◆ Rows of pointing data
[START]

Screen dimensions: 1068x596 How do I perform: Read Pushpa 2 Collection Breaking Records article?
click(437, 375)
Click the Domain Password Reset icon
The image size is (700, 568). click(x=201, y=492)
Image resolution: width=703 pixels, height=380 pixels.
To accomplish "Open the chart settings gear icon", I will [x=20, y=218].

[END]
[START]

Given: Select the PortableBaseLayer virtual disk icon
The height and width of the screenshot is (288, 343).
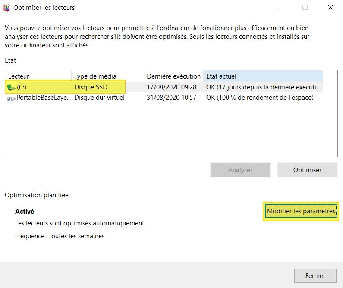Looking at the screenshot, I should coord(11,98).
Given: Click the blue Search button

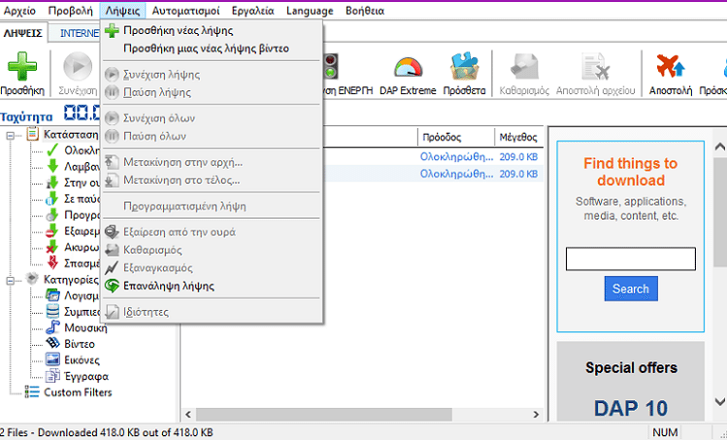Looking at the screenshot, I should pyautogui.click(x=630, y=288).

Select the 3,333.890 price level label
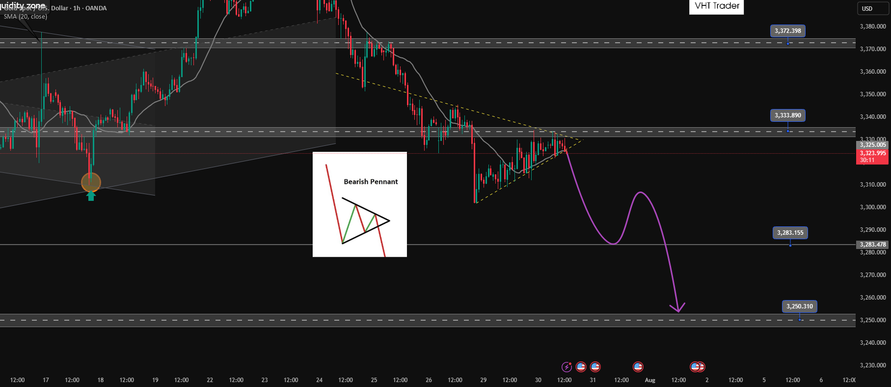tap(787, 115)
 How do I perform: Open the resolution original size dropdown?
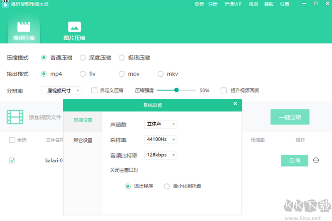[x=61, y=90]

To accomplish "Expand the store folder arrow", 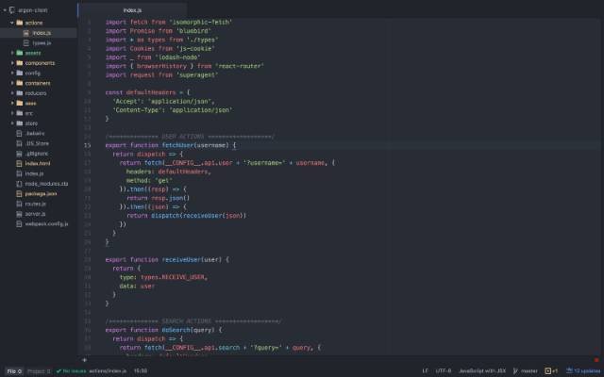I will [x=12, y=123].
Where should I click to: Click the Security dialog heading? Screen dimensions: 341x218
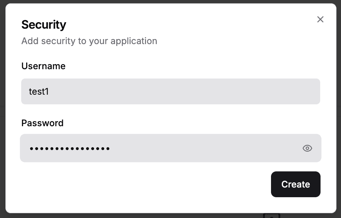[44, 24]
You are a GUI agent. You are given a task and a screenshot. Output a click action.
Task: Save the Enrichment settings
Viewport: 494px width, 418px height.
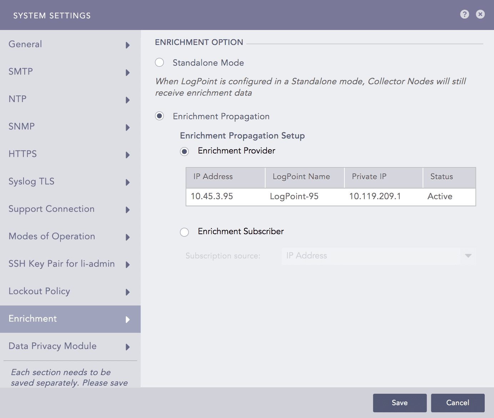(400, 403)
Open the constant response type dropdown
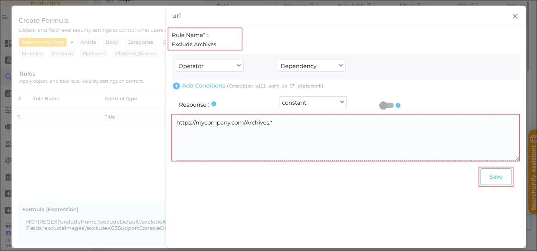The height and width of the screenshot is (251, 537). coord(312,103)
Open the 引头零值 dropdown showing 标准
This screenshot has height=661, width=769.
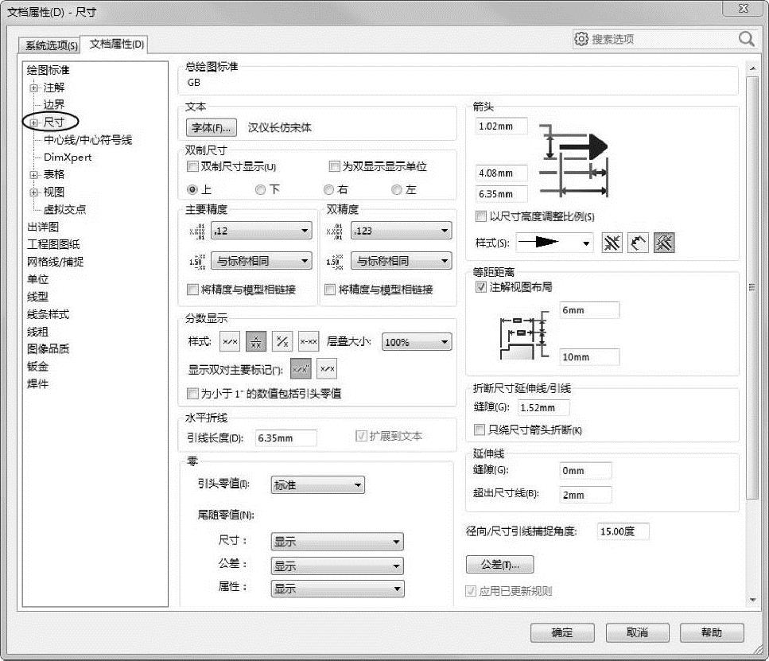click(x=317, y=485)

[END]
[START]

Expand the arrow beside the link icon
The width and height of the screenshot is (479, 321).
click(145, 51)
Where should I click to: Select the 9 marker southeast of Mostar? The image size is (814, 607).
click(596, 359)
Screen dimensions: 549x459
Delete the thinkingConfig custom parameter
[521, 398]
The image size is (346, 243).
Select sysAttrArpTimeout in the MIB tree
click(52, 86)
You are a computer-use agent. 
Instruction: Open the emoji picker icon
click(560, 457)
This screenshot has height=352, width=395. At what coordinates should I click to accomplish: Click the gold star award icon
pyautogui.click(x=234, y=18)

[END]

◆ What the task requires
Copy the part of the items that opens with the line containing "This screenshot has height=352, width=395." and closes with the line containing "pyautogui.click(x=234, y=18)", reproducing those lines word for word.

◆ Exercise response
This screenshot has height=352, width=395. At what coordinates should I click to accomplish: Click the gold star award icon
pyautogui.click(x=234, y=18)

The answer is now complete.